▶ **EXERCISE PASSAGE**
══════════════════════════════
The company was founded in 2007 by German patent lawyers Bernhard Frohwitter and Christoph Schoeller in Munich, Germany. Shortly after, the name was changed to IPCom Beteiligungs GmbH and its headquarters moved to nearby Pullach. The present IPCom GmbH & Co. KG was founded in 2009 as Profi-Start Beteiligungs GmbH and changed its name to its current name in 2011. In July 2018 Pio Suh, a German attorney, was appointed as the new Managing Director of IPCom. At the same time, Frohwitter and Schoeller resigned as shareholders of the company. Under Suh's tenure IPCom settled long-lasting disputes with various smartphone manufacturers as well as with network providers.

IPCom acquires and monetizes intellectual property rights, especially patents in the mobile communication sector. 35 of which are considered standard essential patents (SEP). The company licences patents according to FRAND standards. In the time of its existence, IPCom has filed numerous law suits for patent infringements (see section on law suits). In 2014, the company established its own R&D department. Through ongoing R&D activity, IPCom has also developed its own global 5G patent portfolio, with numerous applications currently pending. In 2018, IPCom expanded its business activities with a new consulting service that assists companies in developing and monetizing patents.

== Law suits ==
In 2007, IPCom acquired a portfolio of mobile technology patents from Robert Bosch GmbH, with the financial help of Fortress Investment Group. This comprised more than 160 patent families in 2G, 2.5G, 3G and LTE technologies, 30 of which are SEPs covering the USA, Europe and Asia. Technologies covered in the portfolio span areas including interface, MMS and digital rights management, applications, synchronization and packet data transmission. One of the central patents is from the 100 family, called 100A (EP 1 841 268). 100A relates to controlling how UMTS mobile phones gain initial access to a network. Since 2007, IPCom has sued several communications companies over infringements of this 100A patent, and other patent families.

Backed by Fortress, IPCom sued Nokia for patent infringement of 8 patent families for € 12 billion ($18 billion at the time) in 2008. The lawsuit was later settled under undisclosed conditions. Also in 2008, IPCom filed a lawsuit against HTC. The conflict dragged until 2022, when the opponents finally reached an agreement. The legal conflict encompassed several lawsuits in Germany, the United Kingdom and at the European Patent Office. IPCom eventually sued retailer MediaSaturn for selling HTC phones. Other lawsuits were filed against Deutsche Telekom, which were settled in 2013, when Deutsche Telekom paid "several 100 million euros" to IPCom. Another case that received media coverage was IPCom's unsuccessful lawsuit against Apple over € 1.6 billion in Germany. IPCom filed a patent infringement lawsuit at the District Court of Fuzhou, China putting Apple under great pressure due to its exposure in China where supposedly all of its smartphones have been manufactured. Finally, IPCom secured a settlement with Apple, allegedly with an "eight-digit sum" in 2022. Other lawsuits concerned Vodafone, Lenovo, and Xiaomi.

Some of the patents have been invalidated by the courts, including the German Federal Patent Court. The 100A patent however was ultimately upheld by the Federal Patent Court in October 2019, dismissing a nullity action brought by Apple and HTC.

== Controversy ==
IPCom's litigation practice evoked widespread criticism. Before 2007, "patent trolls" were a mostly north American phenomenon. With their lawsuit against Nokia, demanding an unprecedented 12 billion euros, IPCom was seen the first European patent troll. In the subsequent lawsuits, the company was repeatedly called a patent troll. IPCom has always rejected these accusations. According to Germany-based legal magazine JUVE-Patent, IPCom founder Frohwitter made tactical mistakes during the first Nokia-trials, which made IPCom look too greedy and contributed to the company's bad reputation. JUVE-Patent editor Mathieu Klos believes that "IPCom has long since shed its dubious reputation as a patent troll".
══════════════════════════════
▶ **SOURCE INFORMATION**
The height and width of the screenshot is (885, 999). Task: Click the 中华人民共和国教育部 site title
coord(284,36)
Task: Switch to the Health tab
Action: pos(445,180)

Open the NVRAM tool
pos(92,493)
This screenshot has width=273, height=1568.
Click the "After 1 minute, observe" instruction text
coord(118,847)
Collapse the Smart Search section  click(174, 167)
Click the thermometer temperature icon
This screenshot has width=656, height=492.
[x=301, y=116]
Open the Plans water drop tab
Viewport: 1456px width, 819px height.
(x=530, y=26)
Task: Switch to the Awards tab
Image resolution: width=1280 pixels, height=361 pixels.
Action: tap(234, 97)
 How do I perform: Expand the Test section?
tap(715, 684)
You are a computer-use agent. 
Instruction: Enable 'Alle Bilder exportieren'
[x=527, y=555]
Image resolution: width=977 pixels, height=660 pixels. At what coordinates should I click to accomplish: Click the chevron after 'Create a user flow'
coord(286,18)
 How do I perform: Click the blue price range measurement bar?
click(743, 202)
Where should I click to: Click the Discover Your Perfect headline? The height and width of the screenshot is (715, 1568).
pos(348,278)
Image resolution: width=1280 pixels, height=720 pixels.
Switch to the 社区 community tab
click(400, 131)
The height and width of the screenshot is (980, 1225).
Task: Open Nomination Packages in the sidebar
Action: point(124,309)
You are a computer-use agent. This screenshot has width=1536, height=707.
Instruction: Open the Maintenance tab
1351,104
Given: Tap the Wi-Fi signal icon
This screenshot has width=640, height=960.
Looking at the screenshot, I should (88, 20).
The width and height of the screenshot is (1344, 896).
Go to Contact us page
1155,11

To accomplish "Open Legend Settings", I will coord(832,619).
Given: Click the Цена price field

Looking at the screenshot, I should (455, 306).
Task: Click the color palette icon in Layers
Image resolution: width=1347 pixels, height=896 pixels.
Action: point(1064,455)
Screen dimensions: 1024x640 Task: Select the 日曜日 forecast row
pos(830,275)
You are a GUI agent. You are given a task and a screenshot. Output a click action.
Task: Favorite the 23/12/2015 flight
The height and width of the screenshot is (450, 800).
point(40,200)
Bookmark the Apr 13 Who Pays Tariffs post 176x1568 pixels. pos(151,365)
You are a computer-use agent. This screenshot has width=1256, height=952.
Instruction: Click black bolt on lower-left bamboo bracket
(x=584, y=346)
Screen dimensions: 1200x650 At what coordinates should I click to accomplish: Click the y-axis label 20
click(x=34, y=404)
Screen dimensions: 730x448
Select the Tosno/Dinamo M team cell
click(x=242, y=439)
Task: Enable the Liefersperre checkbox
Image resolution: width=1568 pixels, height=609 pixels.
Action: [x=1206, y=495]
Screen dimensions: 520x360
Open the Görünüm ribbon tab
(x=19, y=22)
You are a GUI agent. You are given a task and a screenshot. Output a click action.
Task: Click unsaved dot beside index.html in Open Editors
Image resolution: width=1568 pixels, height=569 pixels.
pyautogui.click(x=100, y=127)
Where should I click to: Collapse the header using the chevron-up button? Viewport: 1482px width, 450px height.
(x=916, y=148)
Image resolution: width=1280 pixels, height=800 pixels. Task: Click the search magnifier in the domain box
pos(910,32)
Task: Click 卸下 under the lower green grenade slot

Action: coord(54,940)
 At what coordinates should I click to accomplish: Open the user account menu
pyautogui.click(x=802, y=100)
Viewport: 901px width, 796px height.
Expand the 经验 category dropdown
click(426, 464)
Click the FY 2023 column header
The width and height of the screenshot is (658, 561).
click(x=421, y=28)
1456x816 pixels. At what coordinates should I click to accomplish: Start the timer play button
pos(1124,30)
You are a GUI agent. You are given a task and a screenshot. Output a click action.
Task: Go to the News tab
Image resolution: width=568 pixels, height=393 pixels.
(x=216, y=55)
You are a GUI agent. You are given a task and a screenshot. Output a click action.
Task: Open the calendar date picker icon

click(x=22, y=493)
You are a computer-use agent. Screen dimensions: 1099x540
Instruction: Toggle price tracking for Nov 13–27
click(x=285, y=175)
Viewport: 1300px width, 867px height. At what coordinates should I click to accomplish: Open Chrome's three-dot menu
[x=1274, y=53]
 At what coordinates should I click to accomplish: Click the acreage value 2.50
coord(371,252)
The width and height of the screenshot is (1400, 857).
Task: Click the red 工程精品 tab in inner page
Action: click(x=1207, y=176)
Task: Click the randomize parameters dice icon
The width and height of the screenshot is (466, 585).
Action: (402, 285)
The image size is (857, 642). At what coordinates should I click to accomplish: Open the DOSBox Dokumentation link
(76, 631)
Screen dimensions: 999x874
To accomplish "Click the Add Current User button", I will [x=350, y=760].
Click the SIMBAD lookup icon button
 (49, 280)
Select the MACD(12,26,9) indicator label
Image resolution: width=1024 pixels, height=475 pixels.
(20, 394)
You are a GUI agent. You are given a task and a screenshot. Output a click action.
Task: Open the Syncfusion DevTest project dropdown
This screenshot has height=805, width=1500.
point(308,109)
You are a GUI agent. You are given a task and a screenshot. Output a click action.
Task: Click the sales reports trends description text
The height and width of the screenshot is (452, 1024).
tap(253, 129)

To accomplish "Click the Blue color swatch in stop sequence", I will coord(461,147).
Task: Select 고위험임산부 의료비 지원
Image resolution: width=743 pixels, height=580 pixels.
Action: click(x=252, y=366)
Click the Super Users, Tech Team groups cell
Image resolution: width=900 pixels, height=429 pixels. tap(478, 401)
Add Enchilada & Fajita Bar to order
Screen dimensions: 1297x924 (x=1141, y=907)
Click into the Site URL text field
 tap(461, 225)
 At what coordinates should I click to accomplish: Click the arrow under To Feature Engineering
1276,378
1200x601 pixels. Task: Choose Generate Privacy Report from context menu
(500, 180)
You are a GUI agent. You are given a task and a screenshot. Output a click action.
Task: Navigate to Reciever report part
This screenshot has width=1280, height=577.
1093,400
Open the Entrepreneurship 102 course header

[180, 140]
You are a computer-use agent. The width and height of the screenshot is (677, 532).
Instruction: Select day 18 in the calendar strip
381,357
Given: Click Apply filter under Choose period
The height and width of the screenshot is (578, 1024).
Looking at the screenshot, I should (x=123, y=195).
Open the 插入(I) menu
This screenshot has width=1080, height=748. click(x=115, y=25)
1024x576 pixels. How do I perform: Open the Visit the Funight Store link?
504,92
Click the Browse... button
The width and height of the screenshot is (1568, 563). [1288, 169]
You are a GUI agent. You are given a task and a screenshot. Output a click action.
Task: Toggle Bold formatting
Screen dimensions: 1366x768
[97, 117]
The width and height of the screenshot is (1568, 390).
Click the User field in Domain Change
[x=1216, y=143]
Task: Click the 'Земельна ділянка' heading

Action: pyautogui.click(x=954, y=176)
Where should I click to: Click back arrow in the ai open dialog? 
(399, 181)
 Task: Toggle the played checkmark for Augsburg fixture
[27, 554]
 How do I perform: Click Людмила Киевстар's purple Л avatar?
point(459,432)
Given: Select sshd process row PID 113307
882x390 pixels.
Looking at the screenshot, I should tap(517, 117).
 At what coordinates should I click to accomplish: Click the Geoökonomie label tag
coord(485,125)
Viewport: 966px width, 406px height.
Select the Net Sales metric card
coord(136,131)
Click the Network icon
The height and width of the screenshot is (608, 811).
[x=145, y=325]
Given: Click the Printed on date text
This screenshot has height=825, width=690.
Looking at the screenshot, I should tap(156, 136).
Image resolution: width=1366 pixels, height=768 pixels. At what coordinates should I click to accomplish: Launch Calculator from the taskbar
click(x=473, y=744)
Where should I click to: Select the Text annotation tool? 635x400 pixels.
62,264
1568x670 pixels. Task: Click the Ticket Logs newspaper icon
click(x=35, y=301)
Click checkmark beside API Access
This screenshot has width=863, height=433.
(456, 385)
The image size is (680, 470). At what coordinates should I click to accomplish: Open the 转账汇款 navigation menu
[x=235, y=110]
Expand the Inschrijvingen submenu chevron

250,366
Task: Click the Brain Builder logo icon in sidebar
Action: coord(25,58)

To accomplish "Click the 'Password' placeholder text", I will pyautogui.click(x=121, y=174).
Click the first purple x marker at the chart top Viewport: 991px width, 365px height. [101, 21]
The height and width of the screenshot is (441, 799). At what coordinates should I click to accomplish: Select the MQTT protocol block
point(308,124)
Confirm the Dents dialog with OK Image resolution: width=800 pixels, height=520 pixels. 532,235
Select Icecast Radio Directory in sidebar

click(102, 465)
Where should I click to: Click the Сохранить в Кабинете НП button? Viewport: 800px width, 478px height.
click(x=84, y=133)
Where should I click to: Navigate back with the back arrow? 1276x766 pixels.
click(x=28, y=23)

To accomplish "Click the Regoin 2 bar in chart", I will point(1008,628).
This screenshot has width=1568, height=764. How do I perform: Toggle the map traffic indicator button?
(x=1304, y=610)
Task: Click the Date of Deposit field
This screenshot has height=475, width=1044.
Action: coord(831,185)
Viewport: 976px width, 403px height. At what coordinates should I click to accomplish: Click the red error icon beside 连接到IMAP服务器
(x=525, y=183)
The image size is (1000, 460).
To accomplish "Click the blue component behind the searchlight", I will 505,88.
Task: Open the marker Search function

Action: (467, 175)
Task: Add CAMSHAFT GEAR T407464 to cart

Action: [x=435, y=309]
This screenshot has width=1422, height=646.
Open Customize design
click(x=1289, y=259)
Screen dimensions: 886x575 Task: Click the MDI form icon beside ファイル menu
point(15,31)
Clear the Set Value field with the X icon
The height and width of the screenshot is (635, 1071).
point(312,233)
══════════════════════════════
▶ **YOUR INSTRUCTIONS**
Please write out, word for word, the part of the IPCom passage that opens with the words containing "IPCom acquires and" and closes with "and monetizing patents.".

▶ **EXERCISE RESPONSE**
IPCom acquires and monetizes intellectual property rights, especially patents in the mobile communication sector. 35 of which are considered standard essential patents (SEP). The company licences patents according to FRAND standards. In the time of its existence, IPCom has filed numerous law suits for patent infringements (see section on law suits). In 2014, the company established its own R&D department. Through ongoing R&D activity, IPCom has also developed its own global 5G patent portfolio, with numerous applications currently pending. In 2018, IPCom expanded its business activities with a new consulting service that assists companies in developing and monetizing patents.